Given information »
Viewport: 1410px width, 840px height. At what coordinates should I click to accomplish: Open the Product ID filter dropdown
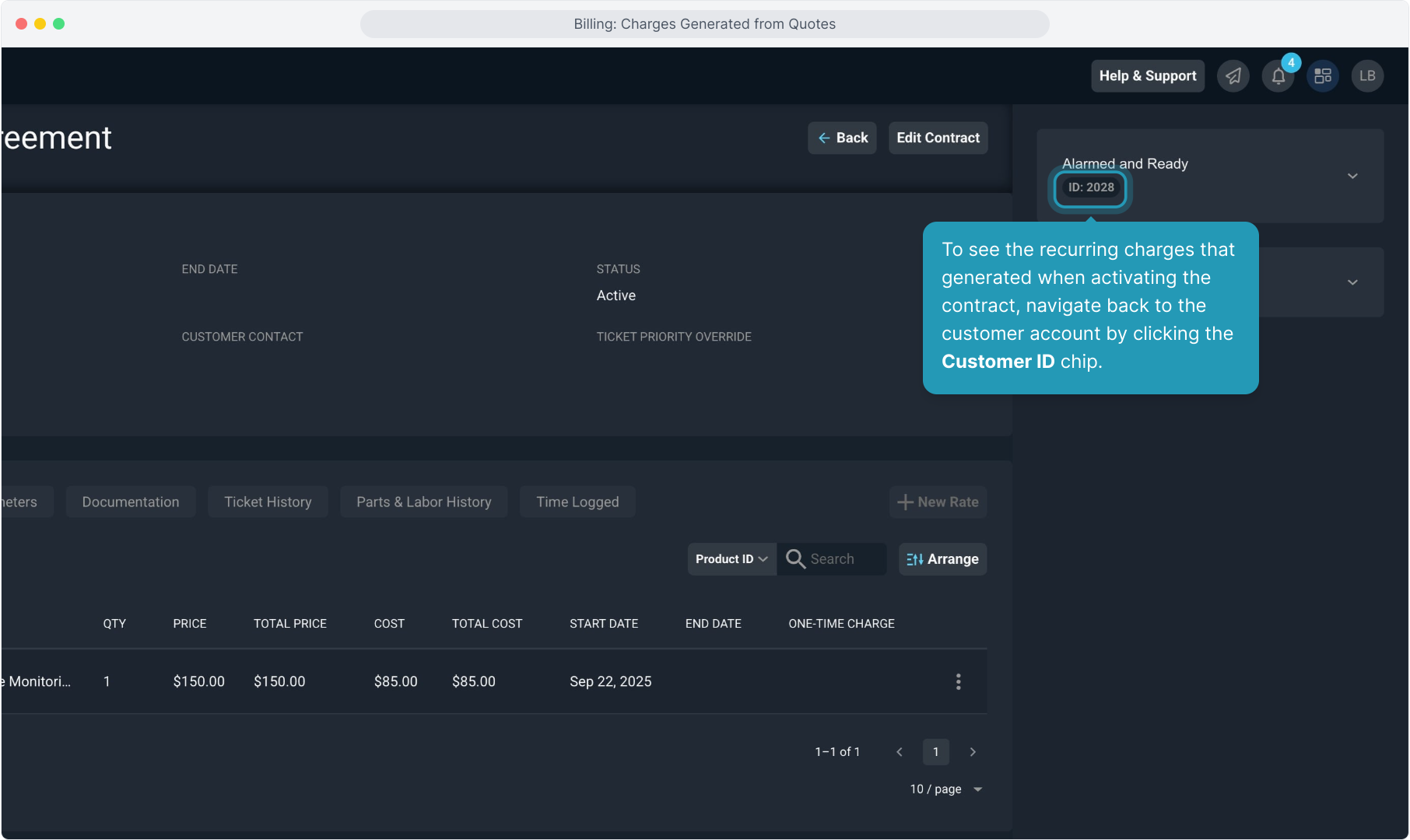click(731, 559)
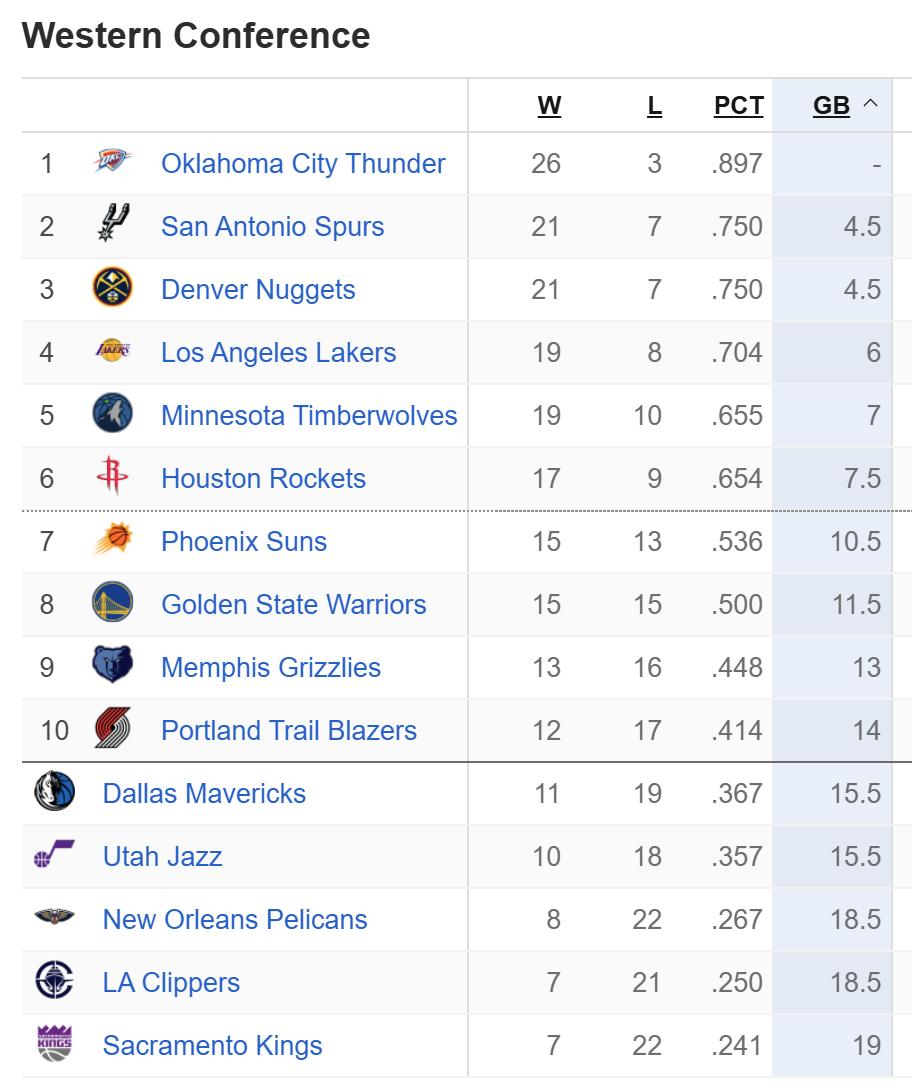
Task: Sort table by PCT column
Action: [x=738, y=106]
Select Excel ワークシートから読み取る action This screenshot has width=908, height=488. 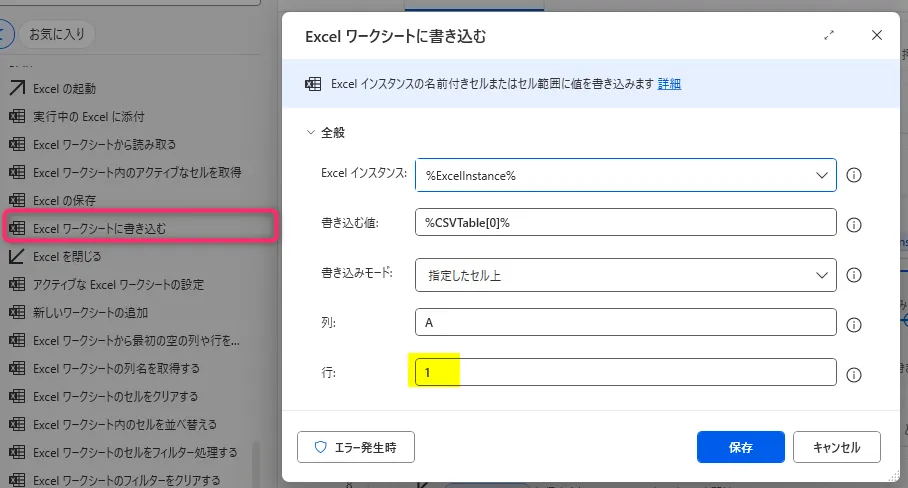tap(104, 144)
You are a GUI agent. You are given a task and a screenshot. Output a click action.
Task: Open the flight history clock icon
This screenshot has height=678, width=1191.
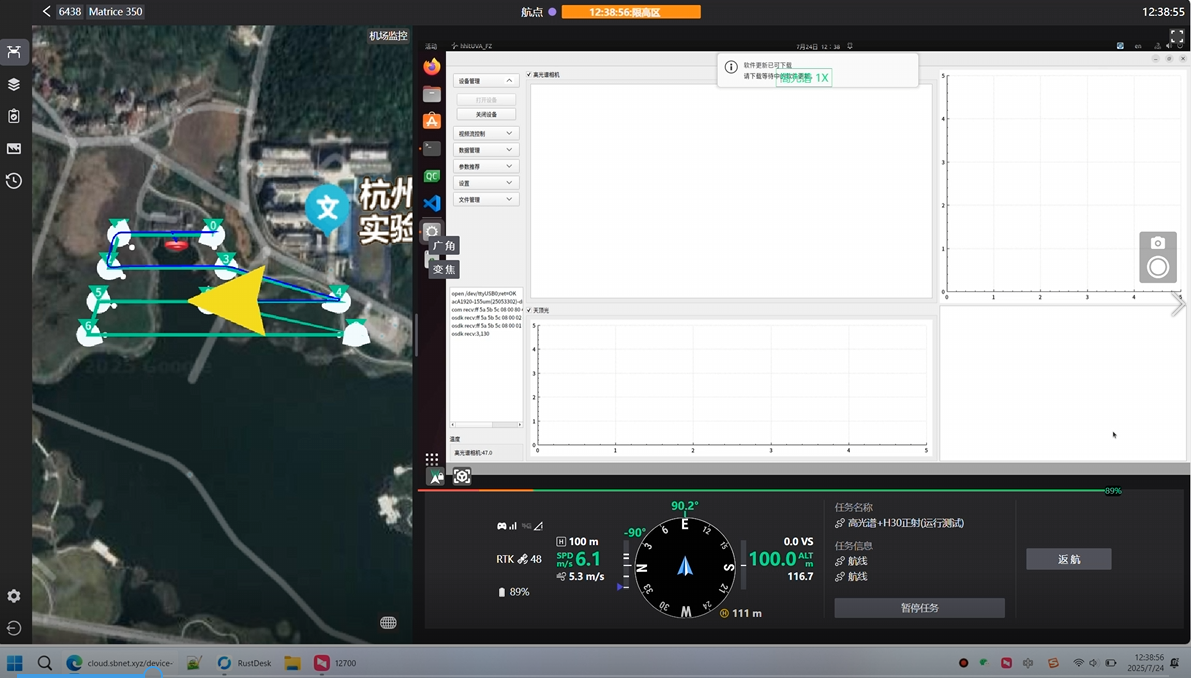tap(14, 181)
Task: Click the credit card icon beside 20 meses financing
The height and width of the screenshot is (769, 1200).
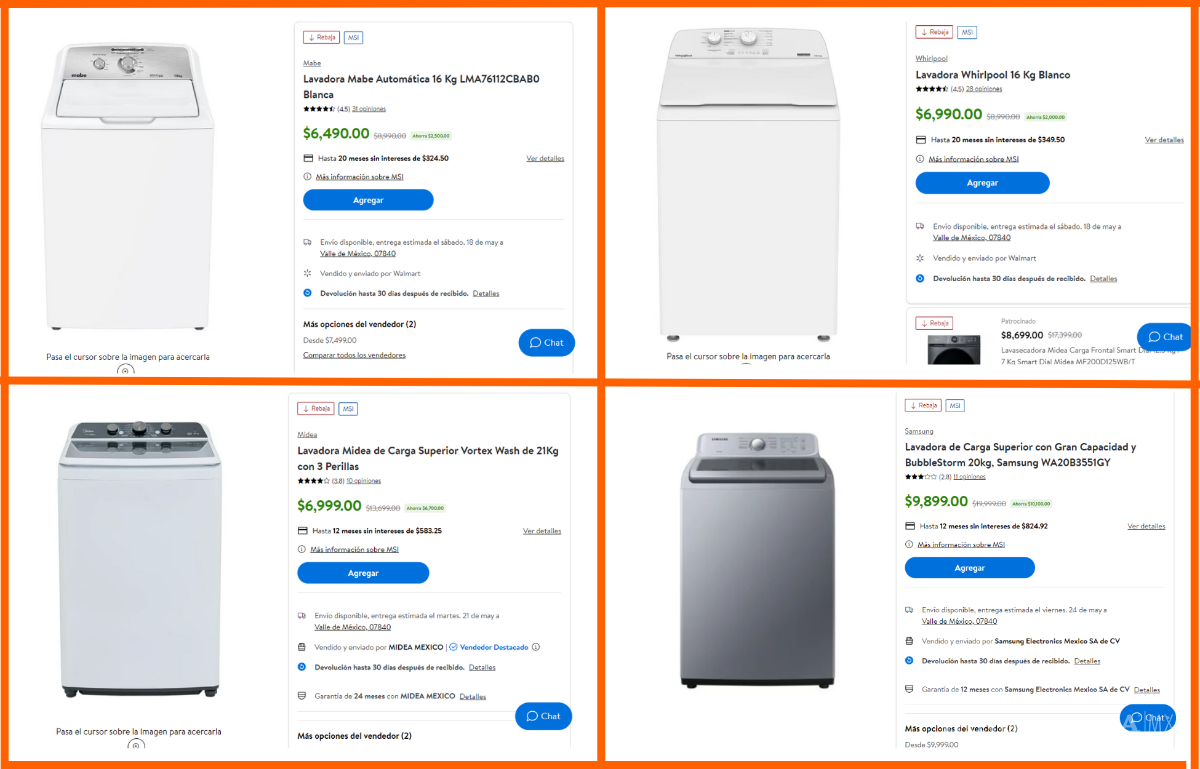Action: [x=307, y=157]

Your task »
Copy the material word for word, from the line containing "You are a GUI" through the end, and leave out the pictures.

Solution to the problem »
You are a GUI agent. You are given a task and a screenshot. Output a click action.
Task: Open the flight history clock icon
This screenshot has height=678, width=1191.
tap(14, 181)
Task: Click the credit card icon beside 20 meses financing
The height and width of the screenshot is (769, 1200).
Action: [x=307, y=157]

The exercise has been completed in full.